2015-01-19 06:56:00

Vescovi francesi: cambiamenti climatici minaccia per la società


“Speriamo che a Parigi siano coraggiosi”: così, il 15 gennaio scorso, durante la conferenza stampa sull’aereo in volo da Colombo a Manila, nell’ambito del suo settimo viaggio apostolico, Papa Francesco rispondeva ad una domanda di un giornalista sull’ecologia e la salvaguardia del Creato. L’auspicio del Pontefice si riferiva alla 21.ma Conferenza internazionale sul clima (Cop21), in programma a Parigi nel prossimo dicembre. In vista di questo importante appuntamento, anche i vescovi d’Oltralpe (Cef) hanno espresso la loro posizione, in un dossier che racchiude alcune riflessioni. Intitolato “Cambiamenti climatici: un kairos planetario, il momento opportuno per costruire un mondo comune”, il documento sottolinea, in primo luogo, che “i cambiamenti climatici possono essere la più grave minaccia che pesa sulla società umana a medio e lungo termine”.
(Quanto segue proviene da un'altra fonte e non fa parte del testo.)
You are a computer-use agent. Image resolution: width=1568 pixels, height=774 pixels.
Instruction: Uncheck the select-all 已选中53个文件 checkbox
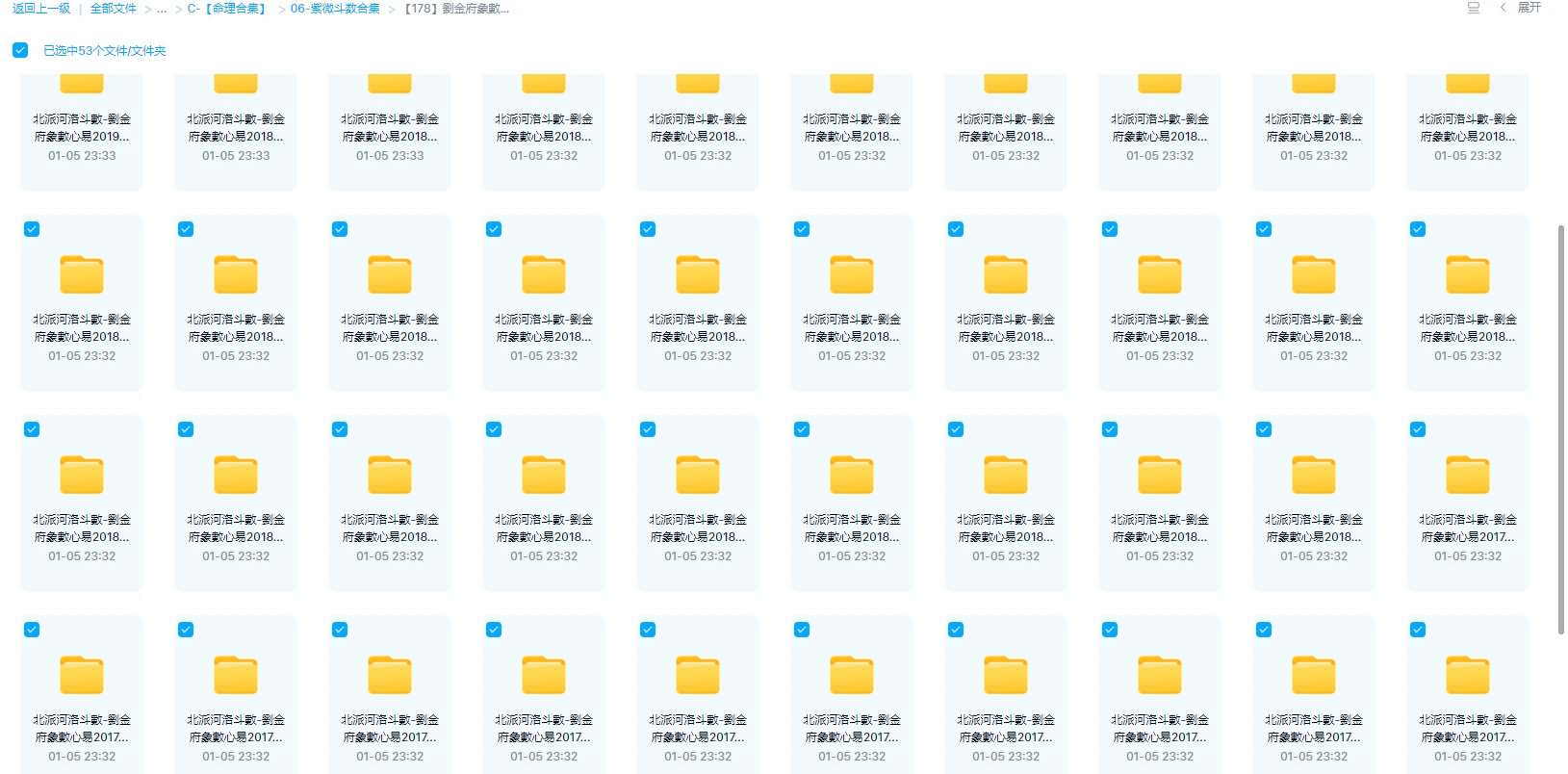[x=20, y=50]
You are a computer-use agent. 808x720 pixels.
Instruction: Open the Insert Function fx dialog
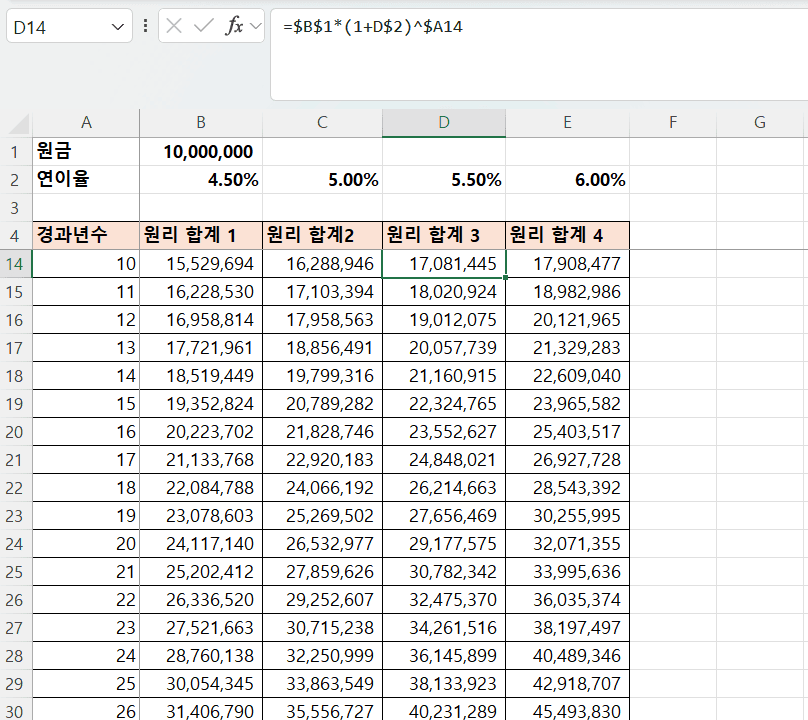(x=234, y=26)

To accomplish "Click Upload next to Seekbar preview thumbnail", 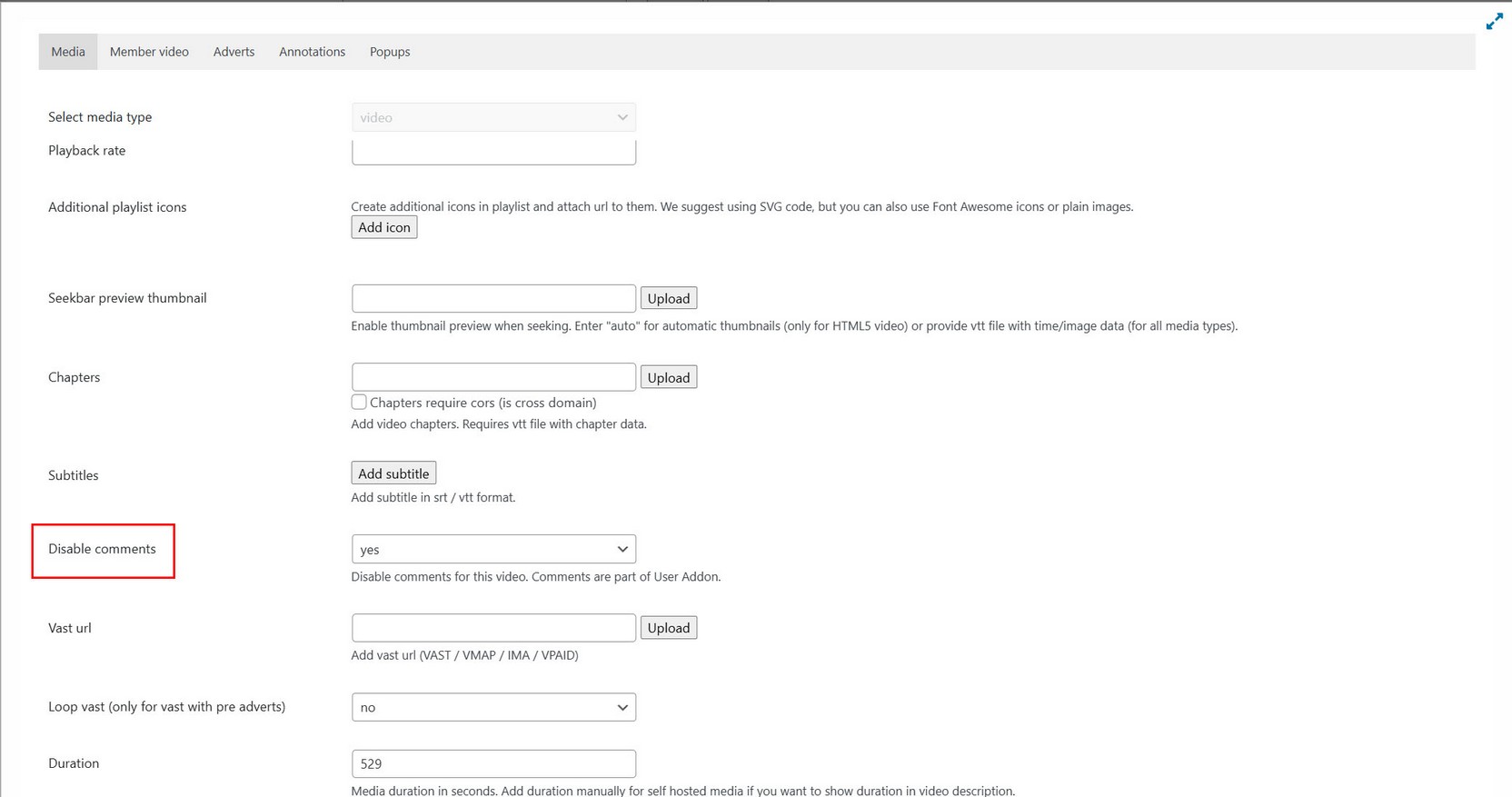I will coord(669,298).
Sviluppo non è solo crescita economica
Di fronte alle conseguenze dovute all’emissione di gas-serra ed all’uso del petrolio – ovvero la perdita di biodiversità, la distruzione dell’ecosistema e di mezzi di sussistenza come acqua e terreni coltivabili, la diffusione di malattie parassitarie, le crisi economiche, le migrazioni di massa ed i conflitti internazionali – i presuli ribadiscono che “è urgente agire”, soprattutto perché è necessario “trovare un’altra forma di sviluppo”, che non sia solo quello della crescita economica e dell’aumento costante della produzione e del consumo.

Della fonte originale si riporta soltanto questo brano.